In deze zaak gaat het om een hoger beroep dat door de appellant is ingesteld tegen een vonnis van het Gerecht in eerste aanleg van Curaçao, uitgesproken op 7 maart 2022. De appellant, wonende in Curaçao, was in eerste aanleg gedaagde en procedeerde in persoon. De tegenpartij is RBC Royal Bank N.V., gevestigd in Curaçao, die in eerste aanleg eiseres was en thans geїntimeerde. De appellant heeft op 13 april 2022 een akte van appel ingediend, waarin hij zijn hoger beroep toelichtte. RBC heeft in een memorie van antwoord de stellingen van de appellant bestreden en verzocht om bevestiging van het bestreden vonnis, met veroordeling van de appellant in de proceskosten.
Het Hof heeft de feiten vastgesteld zoals deze door het Gerecht in zijn vonnis van 4 oktober 2021 zijn vastgesteld. De vordering van RBC betreft een bedrag van NAf 319.960,84, vermeerderd met rente en buitengerechtelijke incassokosten, die voortvloeien uit een borgstelling van de appellant. Het Gerecht had eerder de vordering van RBC toegewezen, met uitzondering van de gevorderde buitengerechtelijke incassokosten.
In hoger beroep heeft de appellant zijn visie op de zaak naar voren gebracht, maar het Hof heeft geen aanleiding gezien om tot een ander oordeel te komen dan de eerste rechter.
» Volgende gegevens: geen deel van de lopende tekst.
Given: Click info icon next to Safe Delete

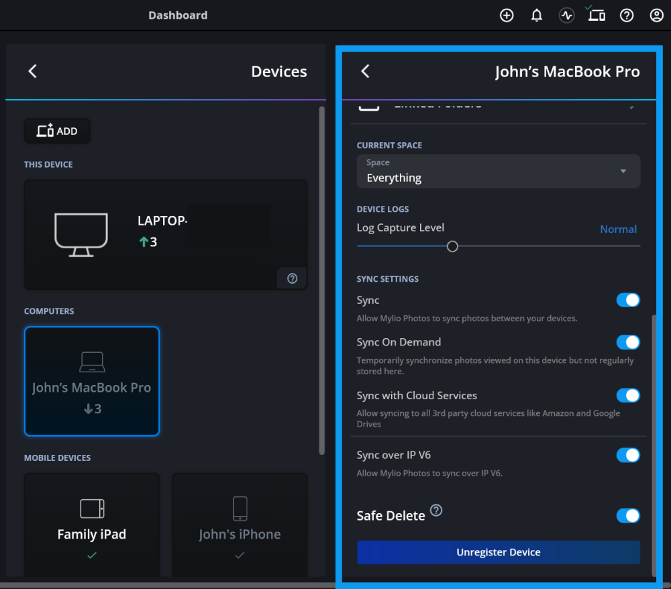Looking at the screenshot, I should pyautogui.click(x=436, y=511).
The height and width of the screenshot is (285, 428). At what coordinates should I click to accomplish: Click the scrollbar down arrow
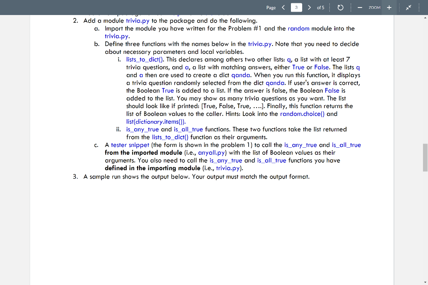click(x=425, y=282)
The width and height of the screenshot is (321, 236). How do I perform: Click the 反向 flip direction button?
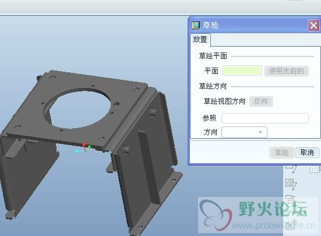(x=261, y=101)
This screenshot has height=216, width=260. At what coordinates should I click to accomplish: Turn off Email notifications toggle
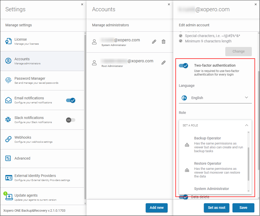pyautogui.click(x=70, y=100)
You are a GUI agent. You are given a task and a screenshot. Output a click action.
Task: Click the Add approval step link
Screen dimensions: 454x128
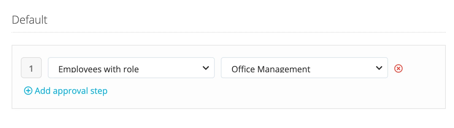pyautogui.click(x=66, y=91)
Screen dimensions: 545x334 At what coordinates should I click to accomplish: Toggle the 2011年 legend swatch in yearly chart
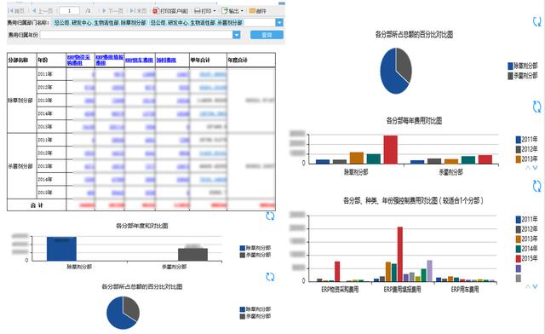coord(519,140)

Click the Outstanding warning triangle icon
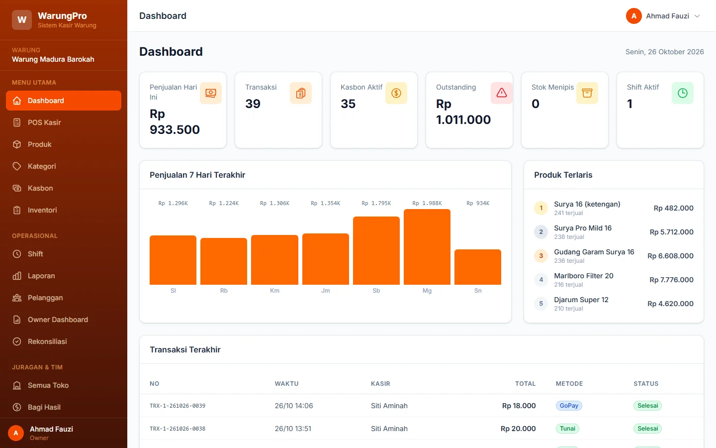click(x=502, y=93)
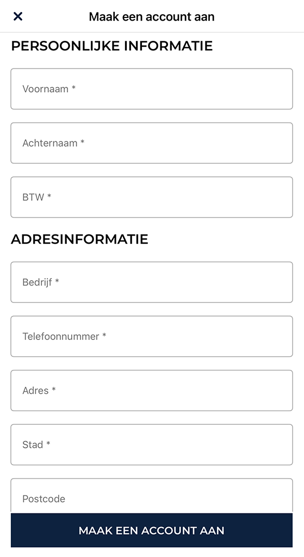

De hoogte van de vordering was niet betwist door de appellant, en zijn argumenten over betalingsachterstanden en de gang van zaken rond kredietfaciliteiten werden verworpen. Het Hof heeft het vonnis van het Gerecht bevestigd en de appellant in de kosten van het hoger beroep veroordeeld.